(Excerpted data begins)

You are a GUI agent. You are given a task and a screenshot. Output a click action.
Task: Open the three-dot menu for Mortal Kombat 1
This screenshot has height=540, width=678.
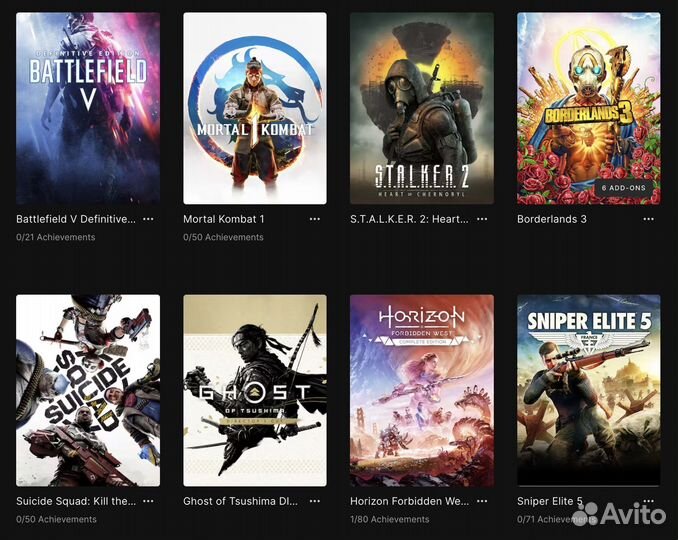[315, 219]
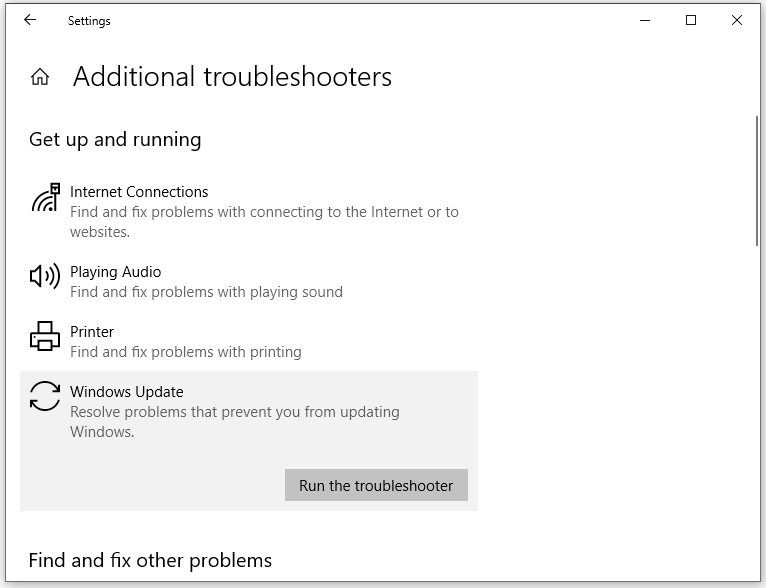
Task: Click the Internet Connections Wi-Fi icon
Action: tap(45, 198)
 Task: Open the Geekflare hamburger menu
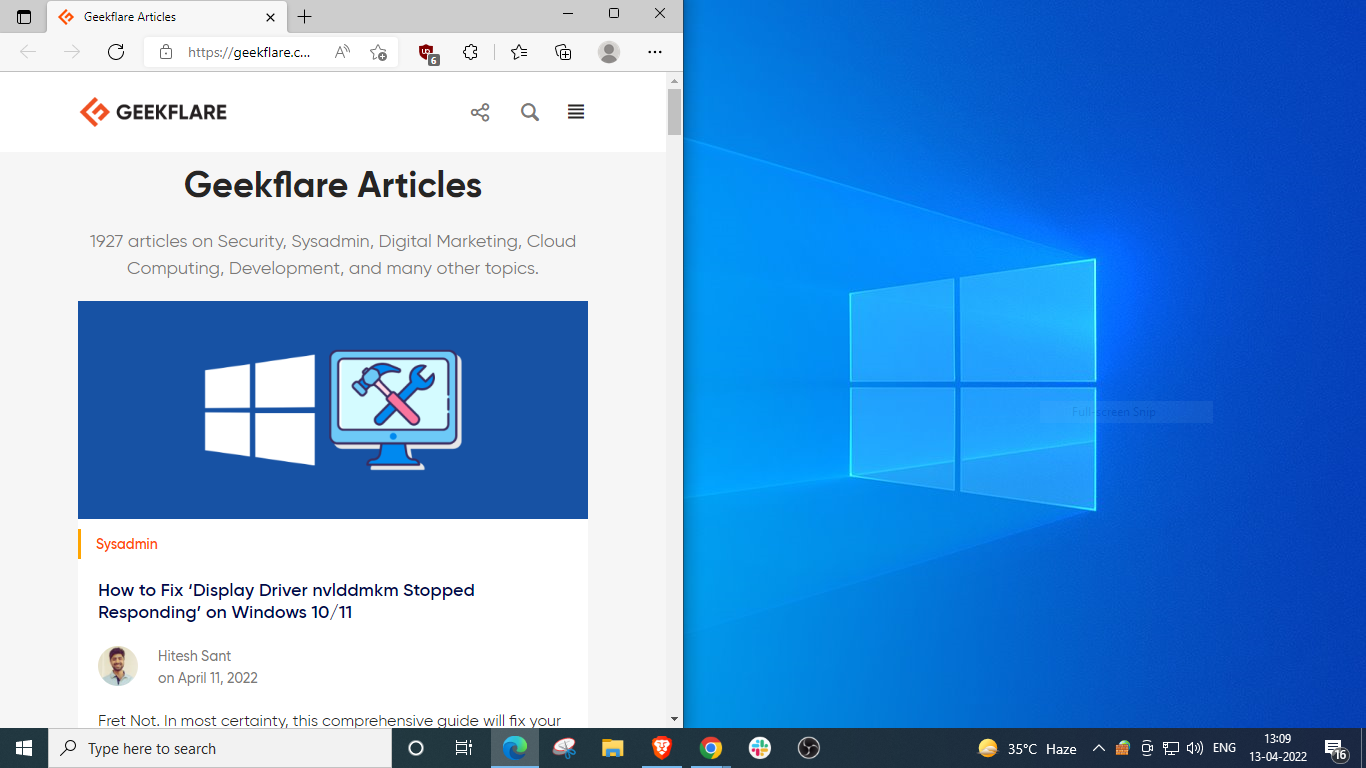(576, 112)
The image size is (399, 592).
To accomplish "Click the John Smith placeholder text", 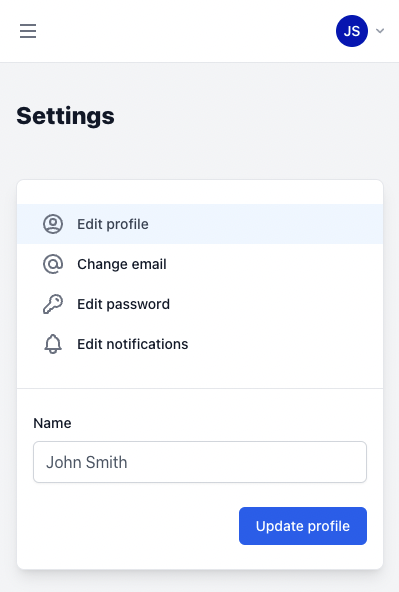I will [x=86, y=462].
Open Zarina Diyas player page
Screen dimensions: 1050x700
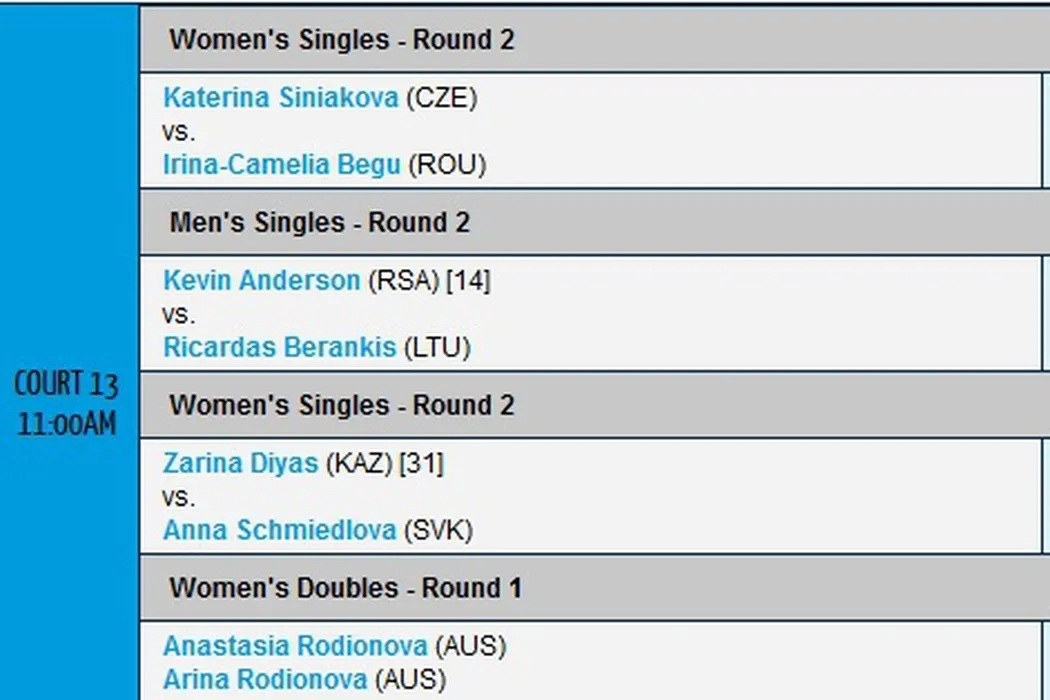coord(240,464)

(Excerpted data ends)

Action item: Above are some records; extract exactly the lines from the one containing "This screenshot has height=540, width=678." through the one containing "The image size is (399, 592)." and drop the pictures.

Expected answer:
This screenshot has height=540, width=678.
[315, 219]
Task: Click the Internet Connections Wi-Fi icon
Action: tap(45, 198)
 Task: Open the Geekflare hamburger menu
(576, 112)
The image size is (399, 592).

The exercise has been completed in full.